Figure 1. Intestinal RNA-seq analysis in WT and SHP-knockout mice.

(A-C) WT (C57BL/6) and SHP-knockout (KO) mice were fed normal chow for 6 h after fasting overnight. Total RNA was isolated from the jejunum and ileum and analyzed by RNA-seq (n=3 mice). (A) Genome-wide changes in mRNA expression shown in a volcano plot. The numbers refer to the number of genes up- or down-regulated by 2-fold or more with a p-value < 0.01. (B) Gene ontology analysis of biological pathways using DAVID Tools (v 6.7). (C) Heatmap of the differential expression in three WT or SHP-knockout mice of selected genes in the functional categories indicated at the right. Normalized log2-counts-per-million (logCPM) gene counts are centered and z-scaled. (D) Levels of the mRNAs of the indicated genes were measured by RT-qPCR. (E-F) WT and SHP-knockout mice were individually caged, fasted overnight, and refed normal chow for 24 h. (E) [¹⁴C]cholesterol and [³H]sitosterol were administered by gavage at the time of refeeding.

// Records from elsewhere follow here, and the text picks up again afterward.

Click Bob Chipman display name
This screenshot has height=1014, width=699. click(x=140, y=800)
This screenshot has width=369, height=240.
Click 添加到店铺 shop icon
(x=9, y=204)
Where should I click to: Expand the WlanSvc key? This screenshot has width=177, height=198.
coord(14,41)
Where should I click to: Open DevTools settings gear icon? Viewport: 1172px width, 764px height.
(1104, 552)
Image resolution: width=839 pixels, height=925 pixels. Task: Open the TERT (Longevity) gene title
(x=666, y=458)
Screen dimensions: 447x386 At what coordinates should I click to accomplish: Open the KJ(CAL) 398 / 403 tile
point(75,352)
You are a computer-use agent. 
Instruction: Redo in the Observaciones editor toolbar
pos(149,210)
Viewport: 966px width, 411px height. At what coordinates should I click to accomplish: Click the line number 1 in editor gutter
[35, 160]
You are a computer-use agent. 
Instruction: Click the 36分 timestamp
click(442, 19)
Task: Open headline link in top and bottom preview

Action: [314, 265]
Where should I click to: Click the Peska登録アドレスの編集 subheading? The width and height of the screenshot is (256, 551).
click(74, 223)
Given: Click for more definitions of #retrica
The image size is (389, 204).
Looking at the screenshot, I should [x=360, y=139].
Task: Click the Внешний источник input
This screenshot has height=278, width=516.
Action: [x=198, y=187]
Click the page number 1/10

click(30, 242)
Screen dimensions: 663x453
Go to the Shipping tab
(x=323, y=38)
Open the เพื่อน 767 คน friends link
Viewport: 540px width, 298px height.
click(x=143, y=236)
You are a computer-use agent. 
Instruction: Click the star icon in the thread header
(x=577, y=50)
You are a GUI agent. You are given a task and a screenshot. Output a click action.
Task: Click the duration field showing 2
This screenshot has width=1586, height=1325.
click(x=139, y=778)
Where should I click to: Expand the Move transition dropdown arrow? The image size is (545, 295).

After 24 h, feces were collected and radioactivity in the feces was determined by scintillation counting and percent absorption was calculated as described in Methods. (F) Feces were collected 24 h after refeeding and cholesterol levels in the intestine and feces were measured and normalized to intestine weight or body weight, respectively. (D, E, F) Statistical significance was determined by the Student’s t-test, (SEM, n=3 to 6, *P <0.05, **P <0.01).